### Article
## Start
S.C. Student Inspires Obama
President Obama addressed a Joint Session of Congress
Published: February 24, 2009
WASHINGTON - President Barack Obama told the nation Tuesday night that he was inspired by the resolve of a South Carolina student who wrote a plea to the White House and Congress to fix her crumbling school.
As eighth-grader Ty’Sheoma Bethea of Dillon looked on from a seat next to First Lady Michelle Obama, the president read from her letter and described the substandard conditions at her impoverished school, J.V. Martin Junior High.
“She has been told that her school is hopeless, but the other day after class she went to the public library and typed up a letter to the people sitting in this chamber,” Obama said. “The letter asks us for help, and says: ‘We are just students trying to become lawyers, doctors, congressmen like yourself and one day president, so we can make a change to not just the state of South Carolina but also the world. We are not quitters’.”
Near the beginning of his bid for the presidency in August 2007, Obama visited J.V. Martin, which sits in the state’s “corridor of shame” of poor, underperforming schools.
Since then he has repeatedly referred to the school’s leaky roof, peeling paint and the noisy train that disrupts classes to argue for increased funding for school modernization.
At his first presidential news conference on Feb. 9, Obama referred to J.V. Martin in arguing for school construction funding in the $787 billion economic recovery package after the Senate voted to cut those funds.
After hearing her school described by the president in prime time, Ty’Sheoma, 14, decided to write Obama and members of Congress a letter urging them to provide funds to fix crumbling schools, the White House said.
A few days after the press conference, Ty’Sheoma and her letter were featured in an article in the Chicago Tribune – Obama’s hometown newspaper – about how the recovery package could help decrepit schools like J.V. Martin.
Tribune reporter Howard Witt wrote that he entered Ty’Sheoma’s social studies class – housed in a rusting trailer – and asked the students if they knew about the fight over school construction funding in the recovery package.
Ty’Sheoma was one of the few students to raise her hands, Witt wrote, and said “all I know is that the Congress might not agree that we need help and they might deny the president the money he needs to help us.”
With the help of the school’s principal, Amanda Burnette, her letter found its way to Congress and Obama. The White House extended an invitation to Ty’Sheoma and her mother, Dina Leach, to sit next to Michelle Obama during the speech Tuesday.
She flew to Washington Tuesday morning – her first ride on an airplane, school officials said – and will return to J.V. Martin Wednesday to attend an assembly that will be held to honor her.
Ty’Sheoma and Leach could not be reached for comment Tuesday.
## End
### Data rows
## Start
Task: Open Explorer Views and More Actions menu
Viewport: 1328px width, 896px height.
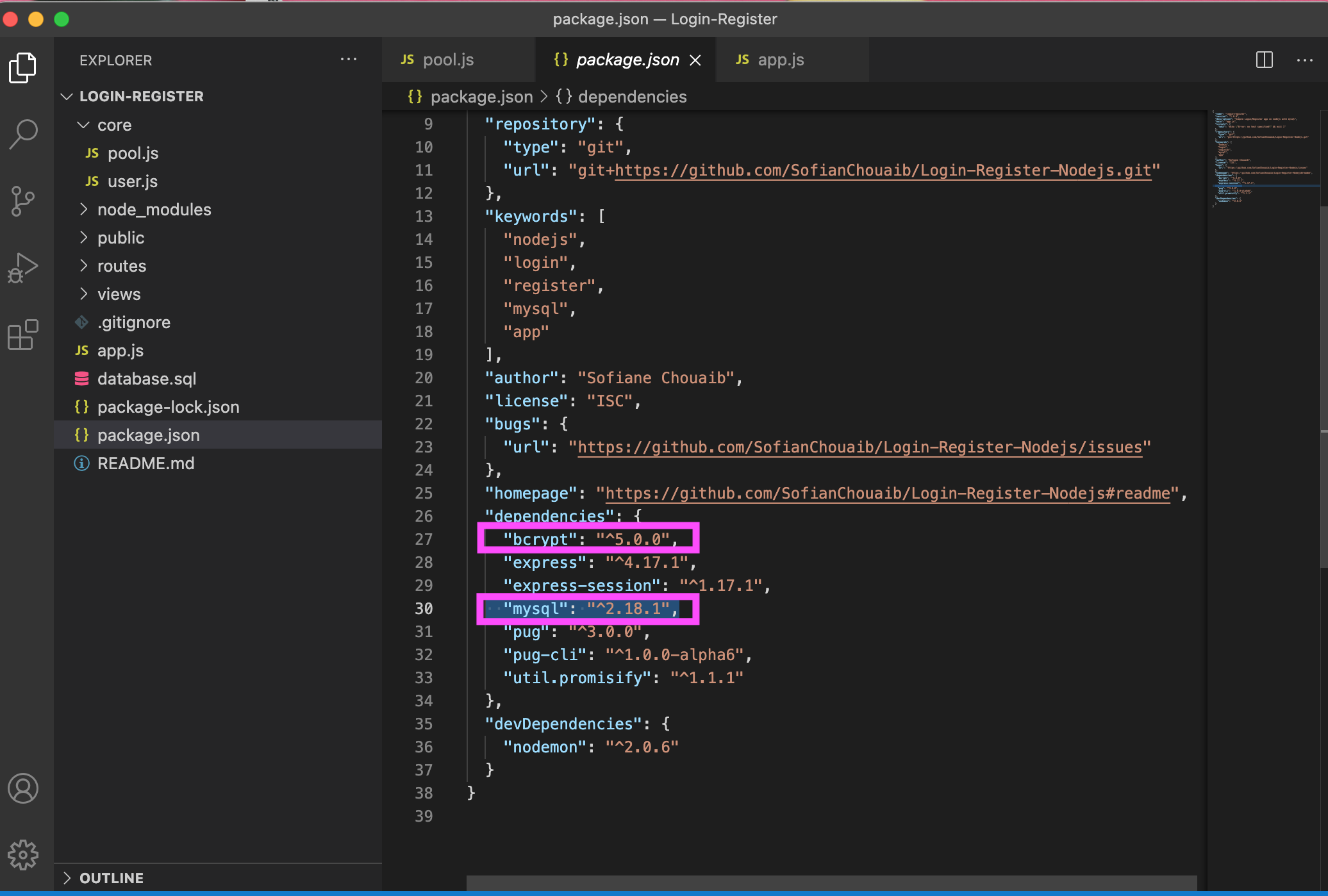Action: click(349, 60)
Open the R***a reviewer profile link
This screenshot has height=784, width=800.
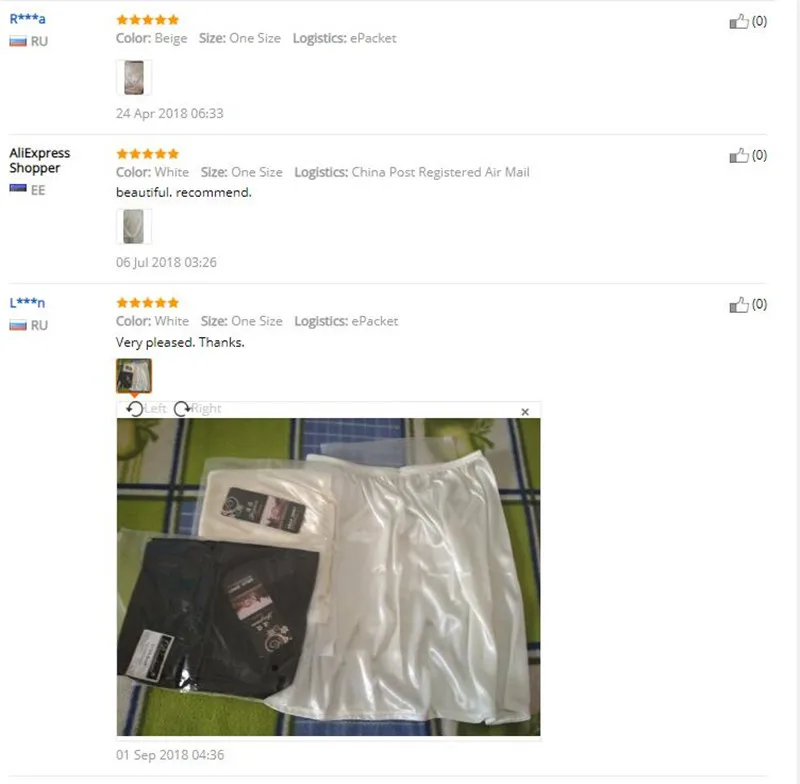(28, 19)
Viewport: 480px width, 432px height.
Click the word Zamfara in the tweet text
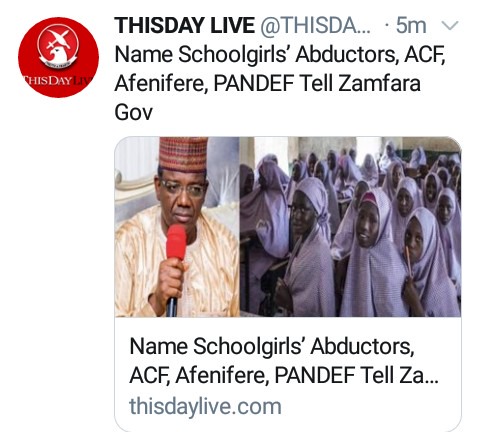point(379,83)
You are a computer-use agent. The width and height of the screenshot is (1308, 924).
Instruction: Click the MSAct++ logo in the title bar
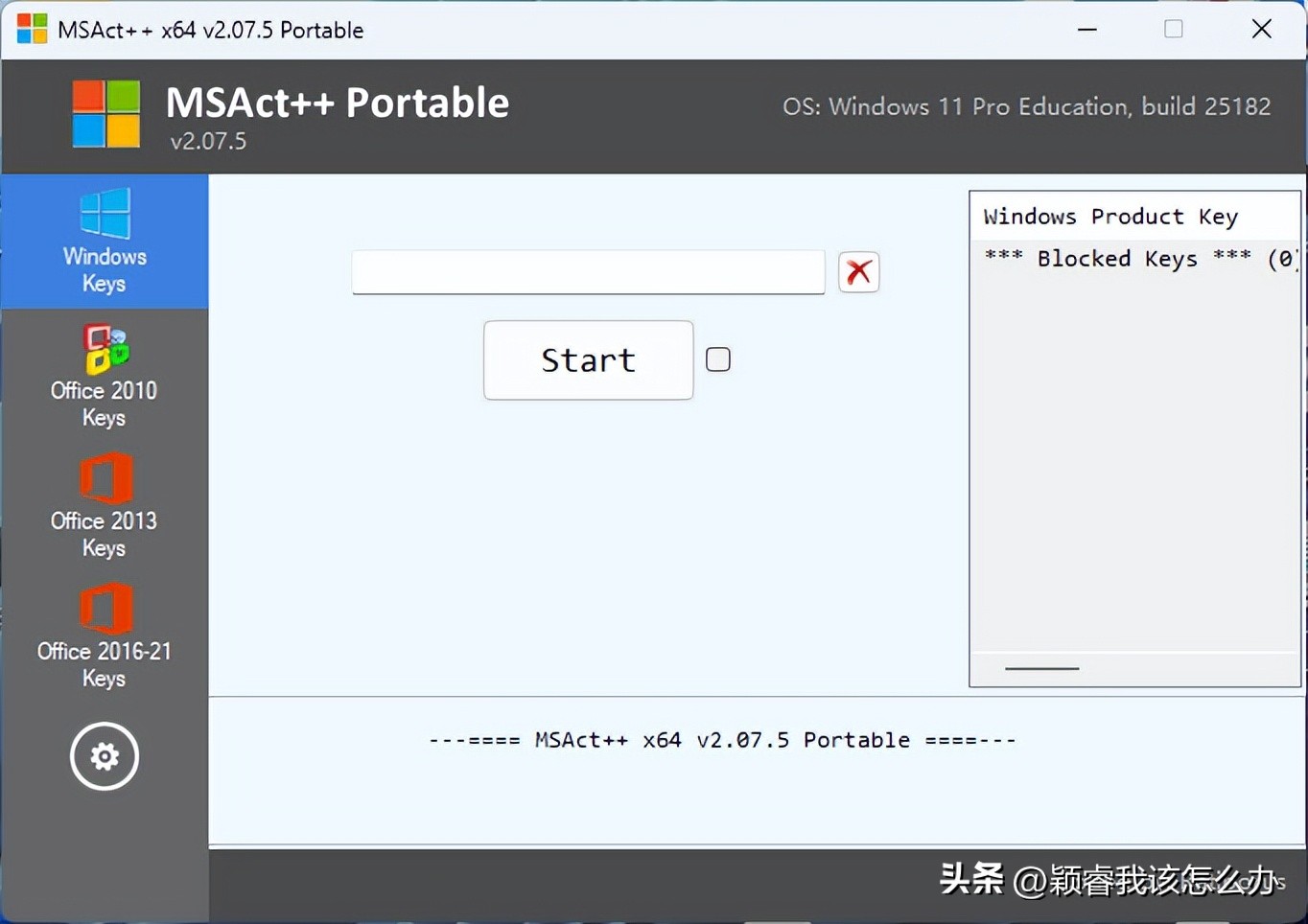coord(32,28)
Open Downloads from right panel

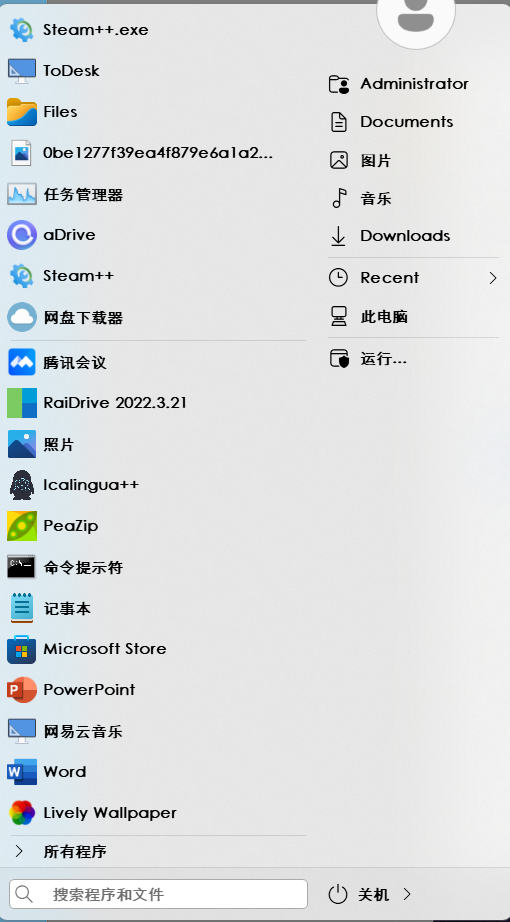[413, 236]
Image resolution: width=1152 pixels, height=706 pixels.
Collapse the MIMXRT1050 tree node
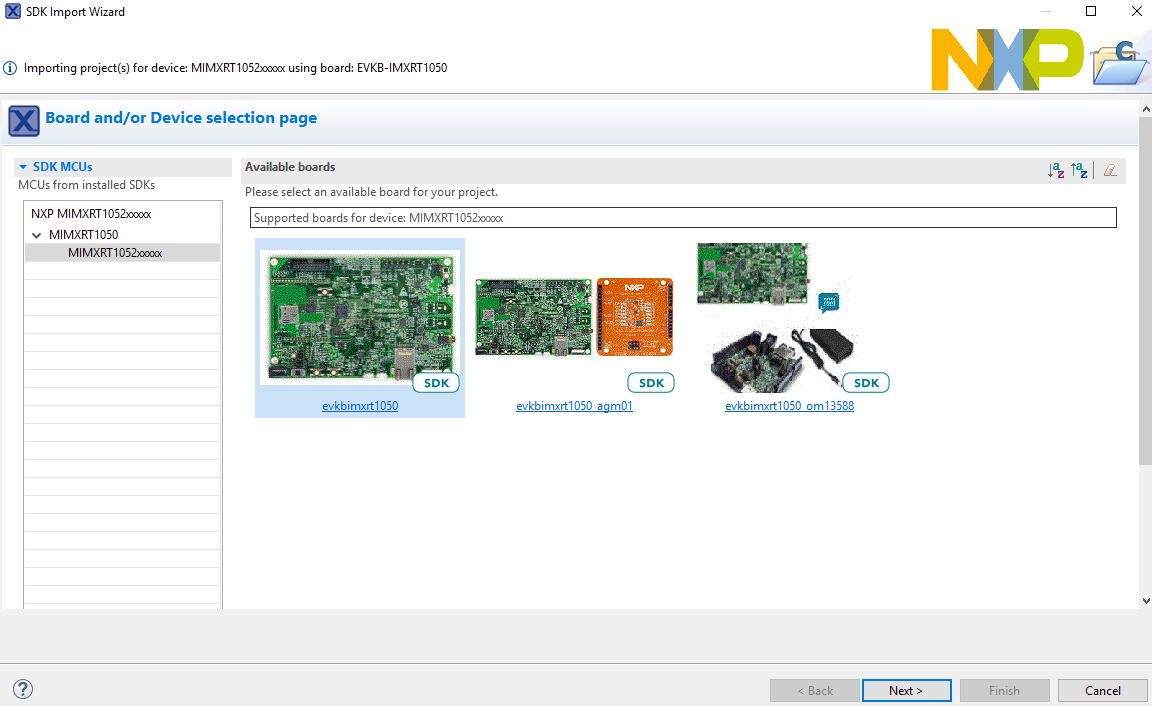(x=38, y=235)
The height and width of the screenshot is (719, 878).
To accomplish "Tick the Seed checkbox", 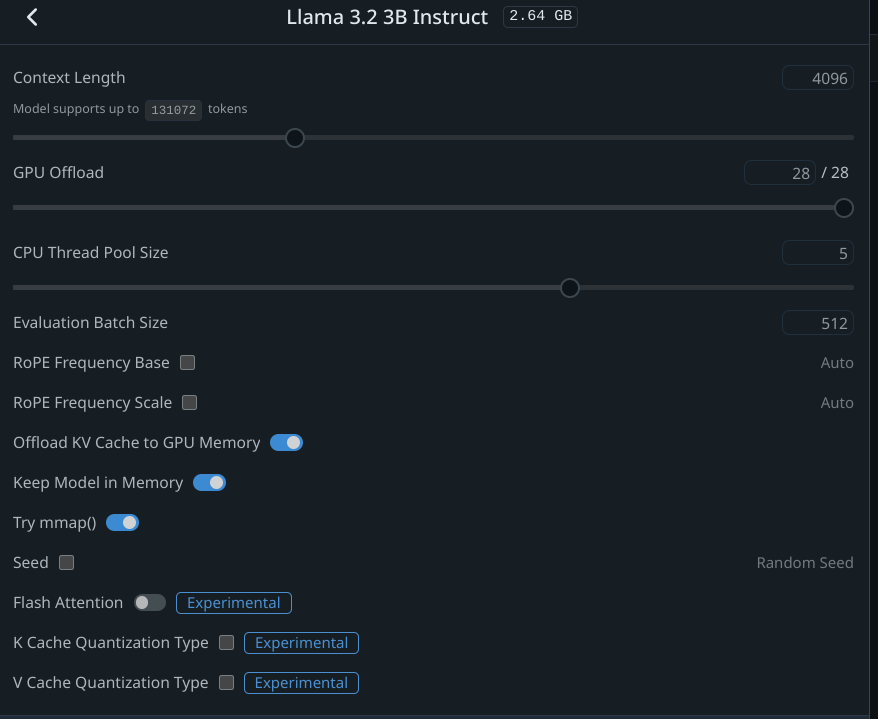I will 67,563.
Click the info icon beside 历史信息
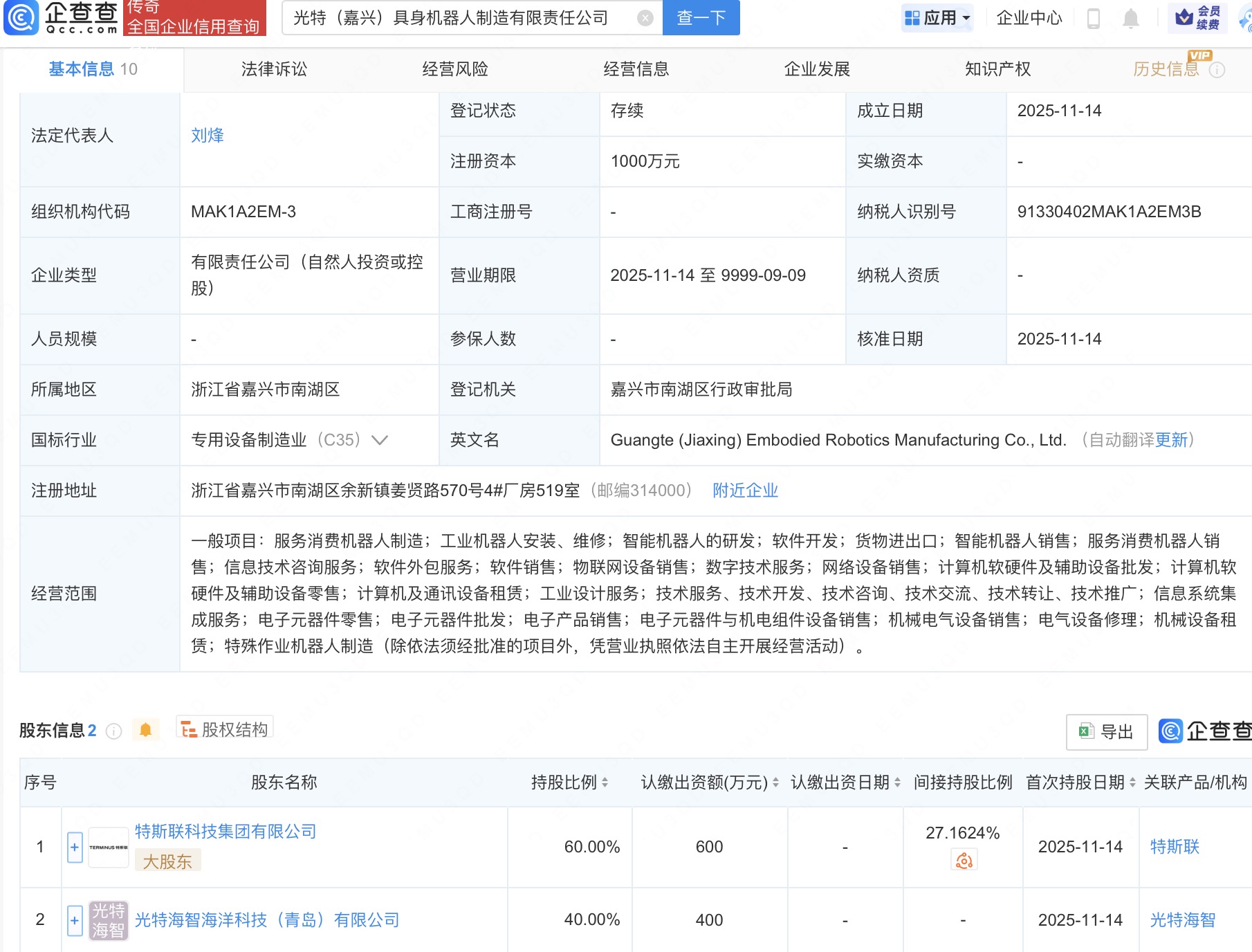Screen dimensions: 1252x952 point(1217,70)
## End
### Things to do
• 1. Please restate the article about the South Carolina student, starting with "Tribune reporter Howard" and going on through "the speech Tuesday.", swapping "rusting trailer" for "portable classroom".
• 2. In the article about the South Carolina student, who is the principal of Ty'Sheoma's school?

### Answers to each task
• 1.
Tribune reporter Howard Witt wrote that he entered Ty’Sheoma’s social studies class – housed in a portable classroom – and asked the students if they knew about the fight over school construction funding in the recovery package.
Ty’Sheoma was one of the few students to raise her hands, Witt wrote, and said “all I know is that the Congress might not agree that we need help and they might deny the president the money he needs to help us.”
With the help of the school’s principal, Amanda Burnette, her letter found its way to Congress and Obama. The White House extended an invitation to Ty’Sheoma and her mother, Dina Leach, to sit next to Michelle Obama during the speech Tuesday.

• 2. Amanda Burnette